Reproduce the listing below word for word, omitting the pictures.

:::::

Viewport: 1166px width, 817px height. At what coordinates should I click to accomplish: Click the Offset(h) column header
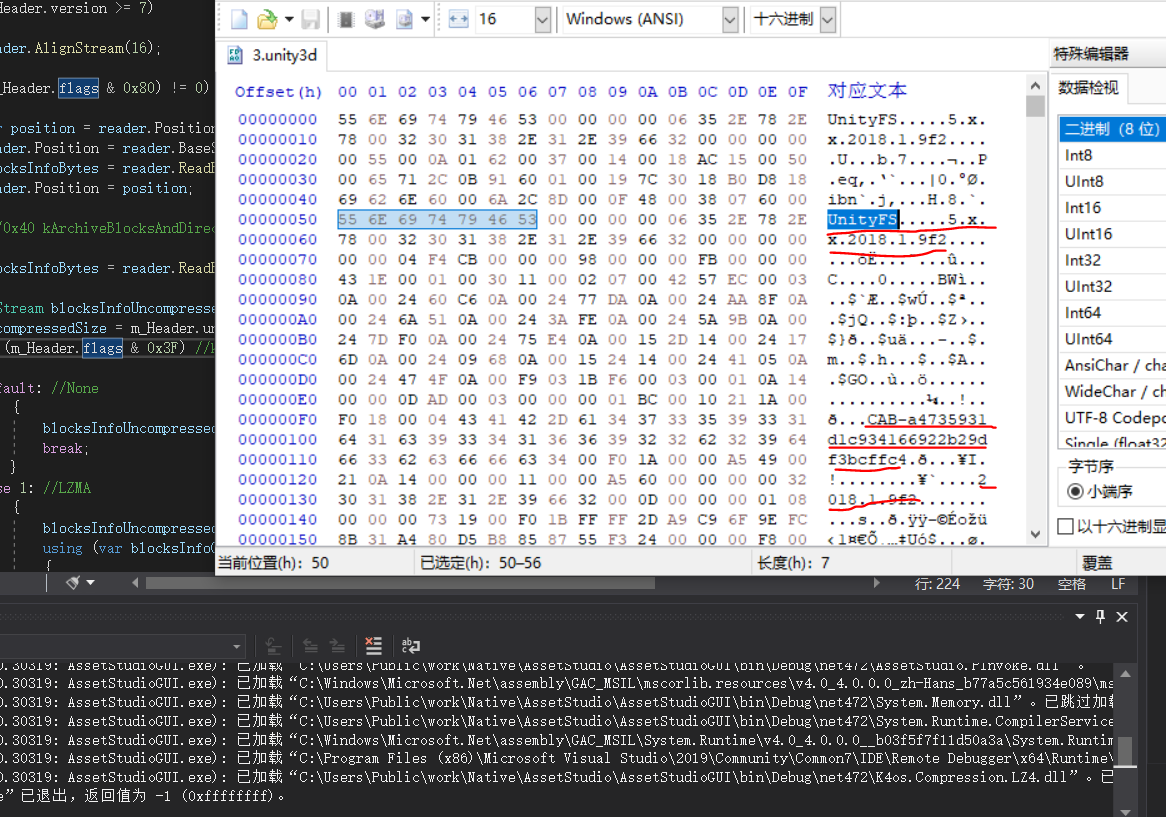278,92
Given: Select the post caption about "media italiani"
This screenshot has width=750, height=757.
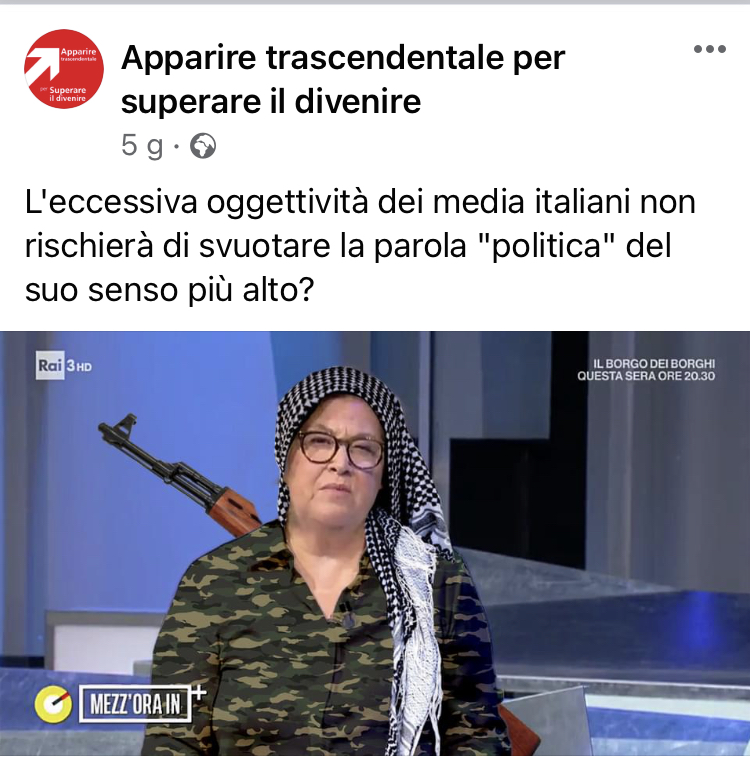Looking at the screenshot, I should point(360,246).
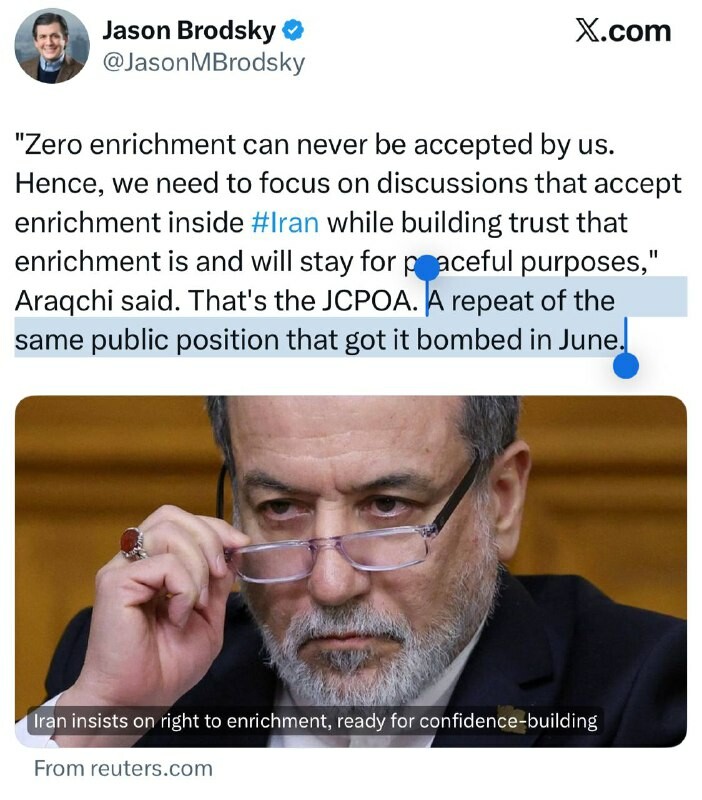Click the blue verified badge
The image size is (702, 800).
click(x=295, y=32)
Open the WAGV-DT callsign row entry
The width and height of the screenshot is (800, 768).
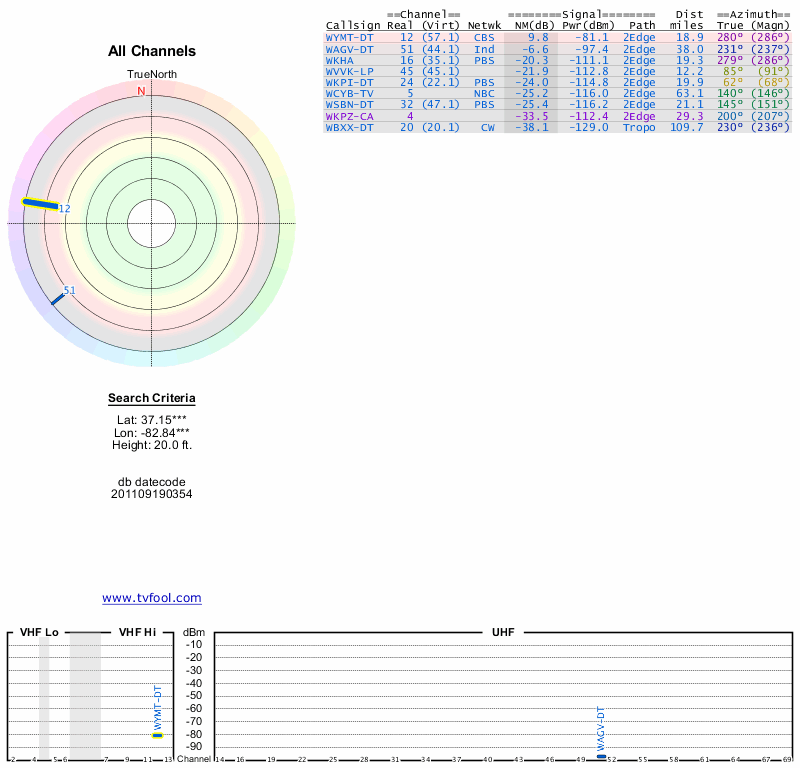pyautogui.click(x=349, y=48)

:::::

◆ **Exercise result**
Viewport: 1166px width, 817px height. At what coordinates should I click to accomplish: Click the Offset(h) column header
278,92
Given: Select the post caption about "media italiani"
This screenshot has width=750, height=757.
Looking at the screenshot, I should point(360,246).
Click the blue verified badge
The image size is (702, 800).
click(x=295, y=32)
Open the WAGV-DT callsign row entry
The width and height of the screenshot is (800, 768).
pyautogui.click(x=349, y=48)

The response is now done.